Wall Street Rises As Traders Temper Bets On Aggressive Rate Hikes
Wall Street's main indexes rose on Thursday on expectations the U.S. Federal Reserve would ease the aggressive pace of interest rate hikes later this year amid growing concerns of a recession.
U.S. stock markets have stabilized in July after a brutal sell-off in the first half against the backdrop of a surge in inflation, the Ukraine conflict and the Fed's pivot away from easy-money policy.
The benchmark S&P 500 index has risen 2.8% so far this month, including session gains, after recording its steepest first-half percentage drop since 1970.
Minutes from the central bank's June policy meeting, where the Fed raised interest rates by three-quarters of a percentage point, showed on Wednesday a firm restatement of its intent to get prices under control.
However, Fed officials acknowledged the risk of rate increases having a "larger-than-anticipated" impact on economic growth and judged that an increase of 50 or 75 basis points would likely be appropriate at the policy meeting in July.
"The (rate hike) expectations for the July meeting haven't changed much, but the expectation later in the year is coming down a little bit," said Michelle Cluver, portfolio strategist at Global X ETFs
Though investors widely expect the Fed to hike rates by another 75 basis points in July, expectations of peak terminal rate next year have come down significantly amid growing worries of a global economic slowdown.
Fed funds futures traders are pricing for the benchmark rate to peak at 3.44% in March. Expectations before the June meeting were that it would increase to around 4% by May. It is currently 1.58%..
Goldman Sachs forecast a 75 basis-point rate hike this month, a 50 basis-point hike in September, and 25 basis-point hikes in November and December.
A report on Thursday showed the number of Americans filing new claims for unemployment benefits unexpectedly rose last week and demand for labor is slowing with layoffs surging to a 16-month high in June.
A closely watched employment report on Friday is expected to show nonfarm payrolls likely increased by 268,000 jobs last month after rising by 390,000 in May.

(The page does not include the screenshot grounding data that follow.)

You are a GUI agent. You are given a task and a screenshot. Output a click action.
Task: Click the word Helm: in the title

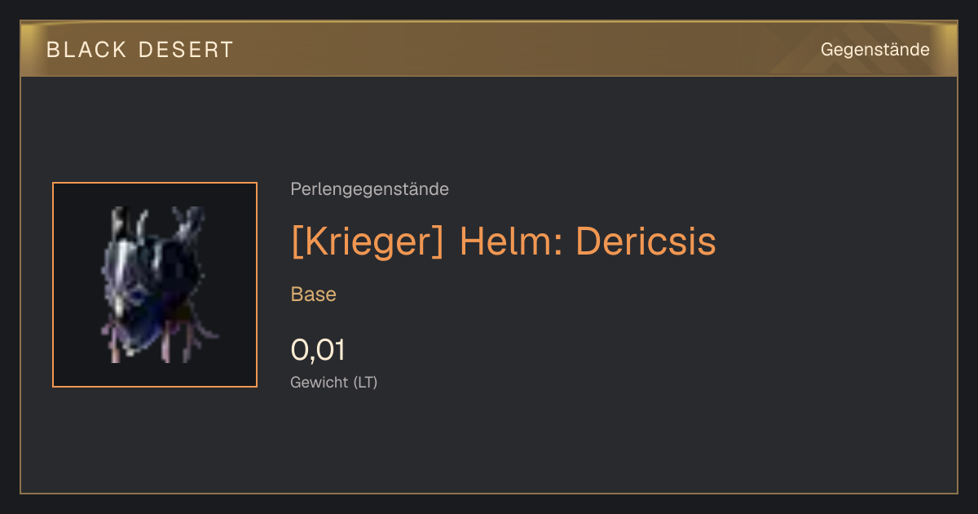[x=510, y=241]
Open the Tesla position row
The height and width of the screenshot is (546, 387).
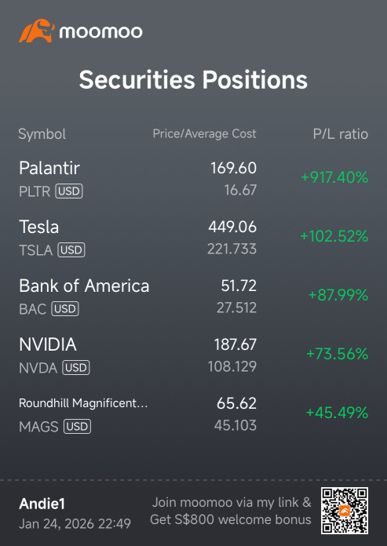pyautogui.click(x=193, y=238)
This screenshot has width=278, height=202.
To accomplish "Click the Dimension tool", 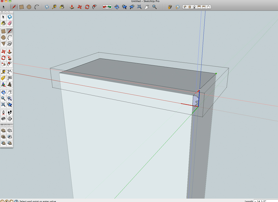I will (x=10, y=71).
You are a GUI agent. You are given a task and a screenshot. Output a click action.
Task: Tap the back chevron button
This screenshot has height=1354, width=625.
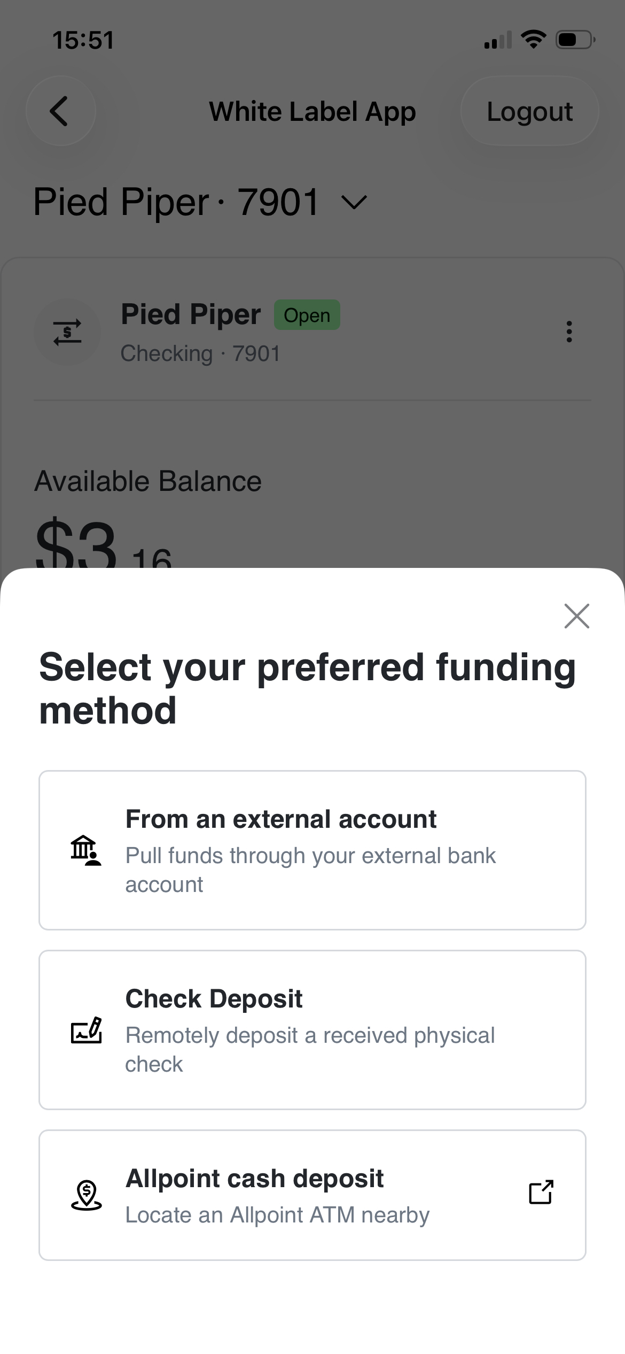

At 12:07 p.m. ET, the Dow Jones Industrial Average was up 287.57 points, or 0.93%, at 31,325.25, the S&P 500 was up 48.06 points, or 1.25%, at 3,893.14, and the Nasdaq Composite was up 210.28 points, or 1.85%, at 11,572.13.
GameStop Corp rose 8.5% as the videogame retailer's board approved a four-for-one stock split.
Intel Corp, Nvidia Corp and Qualcomm Inc gained after South Korea's Samsung Electronics turned in its best second-quarter profit since 2018, driven by strong sales of memory chips.
The wider Philadelphia SE Semiconductor index climbed 4%.
Advancing issues outnumbered decliners by a 4.00-to-1 ratio on the NYSE and by a 3.53-to-1 ratio on the Nasdaq.
The S&P index recorded two new 52-week highs and 29 new lows, while the Nasdaq recorded 20 new highs and 44 new lows.